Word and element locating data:
#####
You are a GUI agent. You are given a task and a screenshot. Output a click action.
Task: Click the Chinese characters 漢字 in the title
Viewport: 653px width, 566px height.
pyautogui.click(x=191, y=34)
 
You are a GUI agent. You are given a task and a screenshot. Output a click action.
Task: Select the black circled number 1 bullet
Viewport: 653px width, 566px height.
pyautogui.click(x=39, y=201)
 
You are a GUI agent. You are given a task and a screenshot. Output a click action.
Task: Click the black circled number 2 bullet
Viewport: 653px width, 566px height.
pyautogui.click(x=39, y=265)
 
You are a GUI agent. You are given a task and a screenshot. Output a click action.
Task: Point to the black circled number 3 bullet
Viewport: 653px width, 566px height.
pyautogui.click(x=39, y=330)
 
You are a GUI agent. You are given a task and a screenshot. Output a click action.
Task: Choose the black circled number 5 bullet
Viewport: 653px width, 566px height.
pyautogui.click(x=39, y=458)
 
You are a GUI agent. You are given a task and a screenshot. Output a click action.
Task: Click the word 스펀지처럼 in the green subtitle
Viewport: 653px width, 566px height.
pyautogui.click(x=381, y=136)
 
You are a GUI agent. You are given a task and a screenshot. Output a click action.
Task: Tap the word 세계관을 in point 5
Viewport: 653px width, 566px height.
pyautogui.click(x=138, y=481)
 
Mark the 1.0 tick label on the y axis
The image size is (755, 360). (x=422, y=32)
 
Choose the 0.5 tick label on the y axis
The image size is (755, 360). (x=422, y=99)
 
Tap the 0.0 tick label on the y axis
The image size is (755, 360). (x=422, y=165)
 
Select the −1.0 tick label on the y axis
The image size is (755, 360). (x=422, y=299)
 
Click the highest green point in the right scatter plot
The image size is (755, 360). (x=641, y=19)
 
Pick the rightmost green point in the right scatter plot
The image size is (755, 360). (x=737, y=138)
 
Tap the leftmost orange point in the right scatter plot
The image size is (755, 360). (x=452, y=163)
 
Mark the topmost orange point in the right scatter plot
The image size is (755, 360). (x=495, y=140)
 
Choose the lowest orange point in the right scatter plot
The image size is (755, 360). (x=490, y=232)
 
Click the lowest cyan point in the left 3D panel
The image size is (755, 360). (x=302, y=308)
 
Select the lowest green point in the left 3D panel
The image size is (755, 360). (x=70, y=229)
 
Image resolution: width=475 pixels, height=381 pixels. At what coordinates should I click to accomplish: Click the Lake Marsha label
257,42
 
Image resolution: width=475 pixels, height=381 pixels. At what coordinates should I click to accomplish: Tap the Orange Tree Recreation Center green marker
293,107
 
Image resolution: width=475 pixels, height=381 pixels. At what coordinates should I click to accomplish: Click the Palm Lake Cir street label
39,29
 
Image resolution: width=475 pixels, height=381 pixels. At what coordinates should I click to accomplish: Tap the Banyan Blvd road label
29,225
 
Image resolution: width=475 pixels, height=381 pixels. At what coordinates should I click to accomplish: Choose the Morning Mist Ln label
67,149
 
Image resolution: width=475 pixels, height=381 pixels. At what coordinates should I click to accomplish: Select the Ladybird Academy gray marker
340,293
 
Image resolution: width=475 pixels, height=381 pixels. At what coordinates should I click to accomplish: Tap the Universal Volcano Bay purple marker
#####
Work to complete
Which lines of the records above contain the string "plot"? Copy each of them.

Answer to the exercise
Click the highest green point in the right scatter plot
Pick the rightmost green point in the right scatter plot
Tap the leftmost orange point in the right scatter plot
Mark the topmost orange point in the right scatter plot
Choose the lowest orange point in the right scatter plot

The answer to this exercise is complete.